Emergency Medical Service (EMS) organizations are required to maintain the highest levels of professional standards in areas ranging from personnel qualifications and expertise, to equipment and medication availability, and ultimately to service response time and outcome. EMS operate in a highly regulated medical ecosystem in which the tenet “First do no harm” is held above all. It should come as no surprise, therefore, that change comes slowly to this critical service environment.
Imagine a system in which potential clients serve current clients. Transforming chronic patients from potential emergency victims to potential emergency responders requires reimagining our abilities and redesigning the flow of emergency response. David Schwartz’s talk will focus on the evolution of Emergency Response Communities and the potential that new EMS service models have to improve public health. Drawing on his international collaborative experiences in creating apps and communities for emergency response to combat opioid overdose and allergy-induced anaphylaxis, David will discuss the background and key principles used in the creation of Emergency Response Communities. Insights from the first field trial of a layperson responder network that provides naloxone to opioid overdose victims will be shared, highlighting the potential benefits and pitfalls. He will map out a broad series of research questions that must be addressed covering medical, regulatory, ethical, behavioral, social, and technological considerations.
About the Speaker
Prof. David G. Schwartz’s career spans both academia and business. David is professor of information systems, and former vice-chairman, at the Graduate School of Business Administration of Bar-Ilan University, Israel. He is chairman of the Business School’s Doctoral Program and co-founded the Entrepreneurship Program. David has published over 150 research papers, books, book chapters, and editorials in the field of information systems and technologies. His research has appeared in publications such as Information Systems Research, IEEE Intelligent Systems, ACM Computing Surveys, International Journal of Human-Computer Studies, Decision Support Systems, Journal of the Association for Information Science and Technology (JASIST), JMIR mHealth & uHealth, and the Journal of Organizational Behavior . His books include Cooperating Heterogeneous Systems; Internet-Based Knowledge Management and Organizational Memory; and the Encyclopedia of Knowledge Management, now in its second edition.

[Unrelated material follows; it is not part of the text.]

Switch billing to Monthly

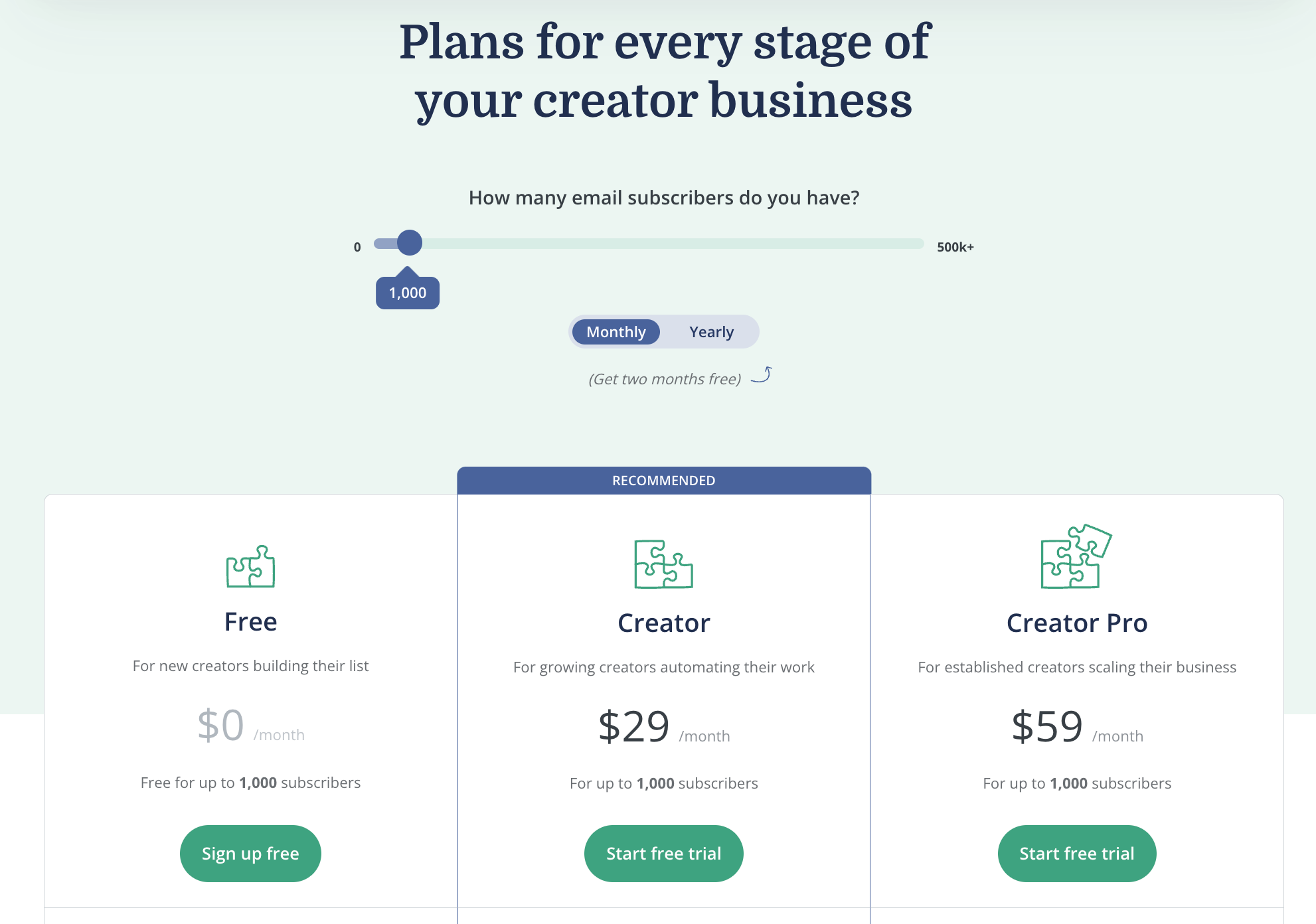pos(616,332)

David has been a visiting scholar at Columbia University, Department of Biomedical Informatics (2004); Monash University, Faculty of Information Technology (2007-8); visiting Erskine Fellow at the University of Canterbury, New Zealand (2016); visiting scholar at National Tsing Hua University, Taiwan (2017); and visiting professor at Renmin University of China, Beijing (2018). From 1998 to 2011 he served as editor-in-chief of the journal Internet Research and is currently an Associate Editor of the European Journal of Information Systems and of JMIR mHealth & uHealth . David is chair (2017-2020) of IL-AIS, the Israel chapter of the Association for Information Systems. His main research interests are mHealth, Cybersecurity, Knowledge Management, Social Network Analysis, and Computer-mediated Communications.